* To do: An exact transcript of every entry is required, without any of the pictures.
(Extracted records begins)
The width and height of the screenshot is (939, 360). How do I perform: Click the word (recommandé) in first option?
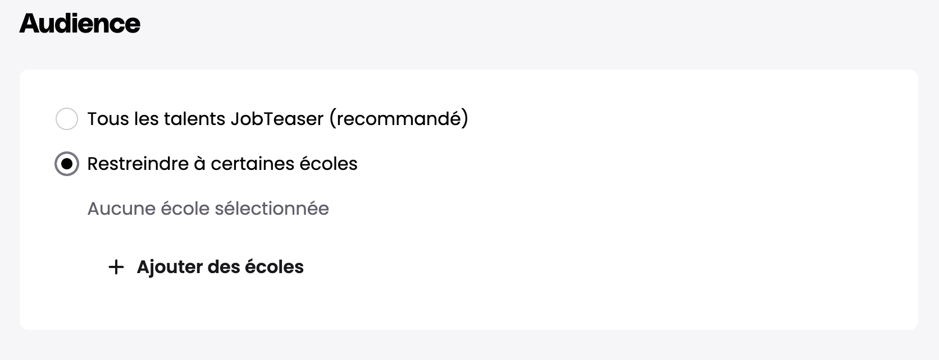(398, 119)
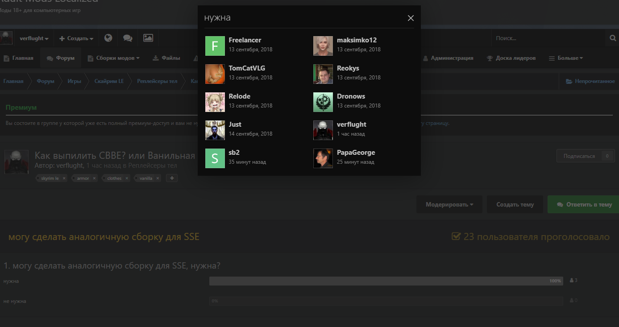Close the нужна voters popup
Viewport: 619px width, 327px height.
[411, 18]
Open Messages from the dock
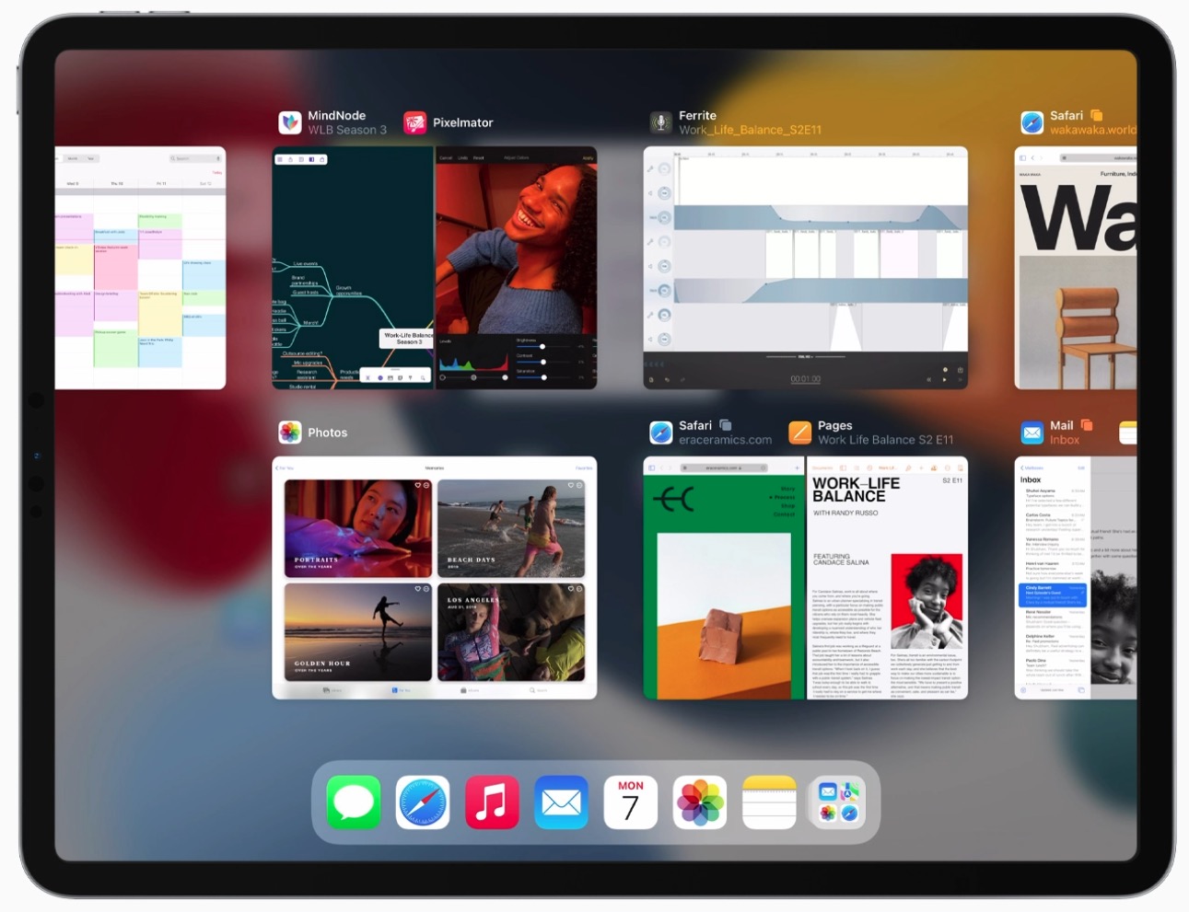This screenshot has width=1189, height=912. coord(354,802)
(Extracted records ends)
* Written response:
The width and height of the screenshot is (939, 360). How do I perform: Click the word (recommandé) in first option?
(398, 119)
Close the нужна voters popup
Viewport: 619px width, 327px height.
[411, 18]
Open Messages from the dock
This screenshot has width=1189, height=912. coord(354,802)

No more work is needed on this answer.